* _PROMPT_: Tally the lines of the records that contain the string "indicator", then give the total and nothing more.

===== PROVIDED MATERIAL

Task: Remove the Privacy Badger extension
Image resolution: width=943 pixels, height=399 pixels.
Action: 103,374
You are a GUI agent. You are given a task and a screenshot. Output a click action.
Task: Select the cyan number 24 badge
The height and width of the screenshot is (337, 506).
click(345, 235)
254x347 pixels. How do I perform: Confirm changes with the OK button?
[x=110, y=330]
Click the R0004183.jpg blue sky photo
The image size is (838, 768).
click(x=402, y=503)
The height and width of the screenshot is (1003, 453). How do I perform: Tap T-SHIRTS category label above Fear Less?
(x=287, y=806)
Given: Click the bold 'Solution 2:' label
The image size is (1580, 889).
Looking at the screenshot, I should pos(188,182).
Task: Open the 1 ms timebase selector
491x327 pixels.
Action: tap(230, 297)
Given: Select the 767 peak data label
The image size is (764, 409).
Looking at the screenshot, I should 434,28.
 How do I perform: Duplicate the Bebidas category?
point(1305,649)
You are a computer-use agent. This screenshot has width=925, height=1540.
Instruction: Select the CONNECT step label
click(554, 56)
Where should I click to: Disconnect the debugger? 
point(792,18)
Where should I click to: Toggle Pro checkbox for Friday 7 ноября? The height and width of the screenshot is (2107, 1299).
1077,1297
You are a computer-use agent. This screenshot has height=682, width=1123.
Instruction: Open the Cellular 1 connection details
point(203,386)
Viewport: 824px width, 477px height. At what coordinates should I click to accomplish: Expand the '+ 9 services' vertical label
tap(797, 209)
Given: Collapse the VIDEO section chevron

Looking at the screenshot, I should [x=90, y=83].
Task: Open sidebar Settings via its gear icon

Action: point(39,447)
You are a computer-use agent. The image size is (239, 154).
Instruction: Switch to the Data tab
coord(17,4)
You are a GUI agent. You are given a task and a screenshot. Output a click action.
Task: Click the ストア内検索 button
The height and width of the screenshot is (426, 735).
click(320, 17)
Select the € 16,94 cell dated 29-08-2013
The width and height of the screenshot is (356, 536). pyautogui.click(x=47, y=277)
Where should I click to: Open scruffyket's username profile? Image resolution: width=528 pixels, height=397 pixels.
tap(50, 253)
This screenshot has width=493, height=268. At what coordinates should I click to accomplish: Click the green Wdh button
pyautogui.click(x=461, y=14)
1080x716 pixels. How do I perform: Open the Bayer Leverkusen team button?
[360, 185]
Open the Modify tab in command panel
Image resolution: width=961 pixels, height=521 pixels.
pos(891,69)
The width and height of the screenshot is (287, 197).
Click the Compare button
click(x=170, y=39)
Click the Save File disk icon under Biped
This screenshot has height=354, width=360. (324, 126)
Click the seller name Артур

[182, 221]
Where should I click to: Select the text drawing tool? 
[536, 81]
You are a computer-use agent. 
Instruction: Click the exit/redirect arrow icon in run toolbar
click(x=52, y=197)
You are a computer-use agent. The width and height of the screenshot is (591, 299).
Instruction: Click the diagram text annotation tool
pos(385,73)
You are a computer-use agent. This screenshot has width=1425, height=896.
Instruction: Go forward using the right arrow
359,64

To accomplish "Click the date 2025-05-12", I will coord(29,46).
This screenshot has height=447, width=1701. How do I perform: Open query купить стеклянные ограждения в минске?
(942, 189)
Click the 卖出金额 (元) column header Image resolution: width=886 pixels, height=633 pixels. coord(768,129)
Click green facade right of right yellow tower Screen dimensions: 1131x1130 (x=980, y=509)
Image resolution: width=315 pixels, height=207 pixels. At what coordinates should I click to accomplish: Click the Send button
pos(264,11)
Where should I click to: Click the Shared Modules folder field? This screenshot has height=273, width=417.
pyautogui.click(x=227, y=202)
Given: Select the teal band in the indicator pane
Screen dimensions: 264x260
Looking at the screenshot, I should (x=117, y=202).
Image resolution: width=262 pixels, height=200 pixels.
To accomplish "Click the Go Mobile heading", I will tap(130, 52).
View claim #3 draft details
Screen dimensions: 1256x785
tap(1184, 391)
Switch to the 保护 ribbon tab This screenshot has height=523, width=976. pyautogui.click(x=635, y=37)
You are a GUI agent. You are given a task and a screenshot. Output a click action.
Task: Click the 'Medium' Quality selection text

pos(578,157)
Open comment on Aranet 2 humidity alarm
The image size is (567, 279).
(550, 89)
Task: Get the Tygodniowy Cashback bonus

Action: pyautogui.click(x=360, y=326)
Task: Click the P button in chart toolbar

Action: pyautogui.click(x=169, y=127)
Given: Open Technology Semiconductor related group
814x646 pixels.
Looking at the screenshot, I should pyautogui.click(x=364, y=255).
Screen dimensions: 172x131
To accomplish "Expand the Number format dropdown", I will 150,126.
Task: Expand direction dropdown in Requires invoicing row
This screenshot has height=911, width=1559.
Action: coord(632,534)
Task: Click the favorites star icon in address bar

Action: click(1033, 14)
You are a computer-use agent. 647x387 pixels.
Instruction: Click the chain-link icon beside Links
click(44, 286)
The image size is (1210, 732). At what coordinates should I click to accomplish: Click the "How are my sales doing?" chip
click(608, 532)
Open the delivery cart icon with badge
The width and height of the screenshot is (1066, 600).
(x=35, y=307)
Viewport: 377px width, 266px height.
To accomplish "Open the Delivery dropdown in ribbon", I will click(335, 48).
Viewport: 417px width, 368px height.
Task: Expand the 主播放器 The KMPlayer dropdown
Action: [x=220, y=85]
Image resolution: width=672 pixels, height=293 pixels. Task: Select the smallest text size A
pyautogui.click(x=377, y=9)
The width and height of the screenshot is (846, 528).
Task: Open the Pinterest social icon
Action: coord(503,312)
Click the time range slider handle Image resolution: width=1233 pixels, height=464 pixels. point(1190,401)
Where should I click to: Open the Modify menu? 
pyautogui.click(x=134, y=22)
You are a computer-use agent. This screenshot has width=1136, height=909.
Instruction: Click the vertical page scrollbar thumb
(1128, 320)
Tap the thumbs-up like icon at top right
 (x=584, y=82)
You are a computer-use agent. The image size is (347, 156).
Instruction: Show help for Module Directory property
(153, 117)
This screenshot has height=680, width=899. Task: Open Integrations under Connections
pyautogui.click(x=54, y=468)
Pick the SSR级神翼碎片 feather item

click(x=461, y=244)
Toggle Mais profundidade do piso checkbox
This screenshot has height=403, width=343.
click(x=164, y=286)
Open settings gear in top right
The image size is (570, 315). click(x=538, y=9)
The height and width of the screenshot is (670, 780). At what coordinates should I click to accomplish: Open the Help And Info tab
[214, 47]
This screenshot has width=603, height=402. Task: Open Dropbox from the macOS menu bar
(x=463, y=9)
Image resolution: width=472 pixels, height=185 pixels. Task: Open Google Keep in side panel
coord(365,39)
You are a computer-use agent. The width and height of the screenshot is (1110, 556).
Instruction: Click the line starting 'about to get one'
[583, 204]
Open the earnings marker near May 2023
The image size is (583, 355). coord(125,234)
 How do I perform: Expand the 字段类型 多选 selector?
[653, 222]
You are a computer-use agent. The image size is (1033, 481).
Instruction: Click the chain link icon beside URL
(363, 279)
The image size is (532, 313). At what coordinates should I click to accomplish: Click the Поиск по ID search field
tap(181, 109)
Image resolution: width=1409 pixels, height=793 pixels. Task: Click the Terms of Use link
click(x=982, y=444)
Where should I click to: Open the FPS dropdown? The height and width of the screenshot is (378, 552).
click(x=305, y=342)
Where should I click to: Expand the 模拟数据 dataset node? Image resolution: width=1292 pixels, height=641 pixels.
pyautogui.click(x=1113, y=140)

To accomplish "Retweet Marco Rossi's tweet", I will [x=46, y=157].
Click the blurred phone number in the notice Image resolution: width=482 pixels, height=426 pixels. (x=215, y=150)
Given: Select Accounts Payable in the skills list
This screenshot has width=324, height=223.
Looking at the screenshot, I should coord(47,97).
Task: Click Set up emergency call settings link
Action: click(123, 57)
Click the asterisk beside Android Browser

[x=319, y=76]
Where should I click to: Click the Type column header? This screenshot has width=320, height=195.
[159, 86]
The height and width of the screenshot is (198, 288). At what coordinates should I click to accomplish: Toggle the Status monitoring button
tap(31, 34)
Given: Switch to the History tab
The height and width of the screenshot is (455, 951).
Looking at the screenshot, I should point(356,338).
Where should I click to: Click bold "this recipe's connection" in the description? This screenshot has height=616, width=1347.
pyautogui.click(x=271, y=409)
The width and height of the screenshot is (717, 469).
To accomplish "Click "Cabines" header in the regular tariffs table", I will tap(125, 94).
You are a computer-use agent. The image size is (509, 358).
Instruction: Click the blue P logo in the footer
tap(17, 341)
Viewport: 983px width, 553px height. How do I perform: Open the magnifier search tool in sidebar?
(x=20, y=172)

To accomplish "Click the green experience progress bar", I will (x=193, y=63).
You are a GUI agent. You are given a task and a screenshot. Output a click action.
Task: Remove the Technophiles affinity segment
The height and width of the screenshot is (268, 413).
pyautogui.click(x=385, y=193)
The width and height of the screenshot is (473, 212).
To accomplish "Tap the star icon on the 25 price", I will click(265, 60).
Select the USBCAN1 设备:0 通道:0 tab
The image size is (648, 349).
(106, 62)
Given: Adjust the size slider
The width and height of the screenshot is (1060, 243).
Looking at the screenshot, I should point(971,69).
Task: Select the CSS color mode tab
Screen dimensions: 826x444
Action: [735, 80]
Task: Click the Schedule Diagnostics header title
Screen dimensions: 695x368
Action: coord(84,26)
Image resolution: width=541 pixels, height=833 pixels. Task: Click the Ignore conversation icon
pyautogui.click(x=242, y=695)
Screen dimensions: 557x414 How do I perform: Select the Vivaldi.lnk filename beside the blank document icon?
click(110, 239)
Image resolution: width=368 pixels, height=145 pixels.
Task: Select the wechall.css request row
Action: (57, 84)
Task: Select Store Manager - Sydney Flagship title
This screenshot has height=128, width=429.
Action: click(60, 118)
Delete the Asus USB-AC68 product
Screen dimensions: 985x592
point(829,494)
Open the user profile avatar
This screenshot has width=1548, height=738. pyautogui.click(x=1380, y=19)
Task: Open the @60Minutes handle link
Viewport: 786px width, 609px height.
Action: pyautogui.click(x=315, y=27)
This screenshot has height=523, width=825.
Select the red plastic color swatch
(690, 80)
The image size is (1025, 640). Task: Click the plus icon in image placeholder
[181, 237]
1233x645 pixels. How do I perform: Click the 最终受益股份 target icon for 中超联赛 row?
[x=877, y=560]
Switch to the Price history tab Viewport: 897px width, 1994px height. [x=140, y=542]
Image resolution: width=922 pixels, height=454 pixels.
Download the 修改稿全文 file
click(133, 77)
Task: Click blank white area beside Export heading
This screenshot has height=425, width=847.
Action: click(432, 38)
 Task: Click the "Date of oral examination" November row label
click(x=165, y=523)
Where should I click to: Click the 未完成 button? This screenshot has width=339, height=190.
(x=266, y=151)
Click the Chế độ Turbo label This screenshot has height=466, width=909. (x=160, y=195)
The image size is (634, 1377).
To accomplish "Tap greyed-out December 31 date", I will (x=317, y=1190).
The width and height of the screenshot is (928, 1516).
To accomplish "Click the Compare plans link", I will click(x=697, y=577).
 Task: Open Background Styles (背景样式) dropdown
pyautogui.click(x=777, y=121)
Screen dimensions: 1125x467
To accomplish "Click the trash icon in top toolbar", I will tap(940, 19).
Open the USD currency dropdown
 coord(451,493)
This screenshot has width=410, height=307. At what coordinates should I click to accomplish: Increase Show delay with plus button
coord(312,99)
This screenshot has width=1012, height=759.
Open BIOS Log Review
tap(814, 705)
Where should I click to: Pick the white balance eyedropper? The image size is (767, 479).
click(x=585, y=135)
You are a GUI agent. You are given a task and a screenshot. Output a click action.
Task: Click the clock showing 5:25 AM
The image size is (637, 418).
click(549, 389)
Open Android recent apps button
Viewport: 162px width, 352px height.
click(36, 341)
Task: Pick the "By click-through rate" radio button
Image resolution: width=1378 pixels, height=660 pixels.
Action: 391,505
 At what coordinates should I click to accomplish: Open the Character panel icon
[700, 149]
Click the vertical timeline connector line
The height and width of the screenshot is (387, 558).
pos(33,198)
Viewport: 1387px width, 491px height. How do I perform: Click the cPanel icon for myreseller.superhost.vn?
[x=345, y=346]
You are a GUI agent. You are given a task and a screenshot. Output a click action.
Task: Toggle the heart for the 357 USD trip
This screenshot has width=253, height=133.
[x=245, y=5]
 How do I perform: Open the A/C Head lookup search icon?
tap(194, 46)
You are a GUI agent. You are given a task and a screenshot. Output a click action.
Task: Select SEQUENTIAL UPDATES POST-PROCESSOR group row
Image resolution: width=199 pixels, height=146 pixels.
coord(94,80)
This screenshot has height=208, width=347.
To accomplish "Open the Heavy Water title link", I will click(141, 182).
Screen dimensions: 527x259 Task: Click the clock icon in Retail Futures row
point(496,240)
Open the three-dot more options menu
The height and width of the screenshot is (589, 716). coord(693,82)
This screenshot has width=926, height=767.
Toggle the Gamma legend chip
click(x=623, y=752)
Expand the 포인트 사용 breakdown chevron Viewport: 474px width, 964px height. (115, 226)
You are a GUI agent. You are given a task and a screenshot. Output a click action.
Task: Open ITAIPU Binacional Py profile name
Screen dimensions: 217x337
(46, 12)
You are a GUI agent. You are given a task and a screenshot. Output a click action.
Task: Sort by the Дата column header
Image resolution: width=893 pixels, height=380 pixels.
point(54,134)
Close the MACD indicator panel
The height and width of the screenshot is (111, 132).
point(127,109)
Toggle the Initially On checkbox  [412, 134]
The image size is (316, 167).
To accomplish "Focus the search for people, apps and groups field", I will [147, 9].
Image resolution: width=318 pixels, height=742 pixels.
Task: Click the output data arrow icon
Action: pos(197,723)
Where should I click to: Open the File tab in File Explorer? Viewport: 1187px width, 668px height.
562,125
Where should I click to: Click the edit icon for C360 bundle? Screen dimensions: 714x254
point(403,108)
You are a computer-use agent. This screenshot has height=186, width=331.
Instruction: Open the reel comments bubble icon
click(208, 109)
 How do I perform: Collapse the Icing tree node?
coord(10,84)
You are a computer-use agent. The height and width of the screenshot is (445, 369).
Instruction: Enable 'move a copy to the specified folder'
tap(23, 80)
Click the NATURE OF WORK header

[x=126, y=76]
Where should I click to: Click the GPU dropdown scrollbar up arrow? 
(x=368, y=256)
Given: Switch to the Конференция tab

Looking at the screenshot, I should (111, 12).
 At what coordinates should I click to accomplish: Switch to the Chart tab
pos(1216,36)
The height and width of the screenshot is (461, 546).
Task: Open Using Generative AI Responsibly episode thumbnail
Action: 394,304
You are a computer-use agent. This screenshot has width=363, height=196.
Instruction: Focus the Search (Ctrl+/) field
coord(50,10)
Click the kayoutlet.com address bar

==========

* _TASK RESPONSE_: 2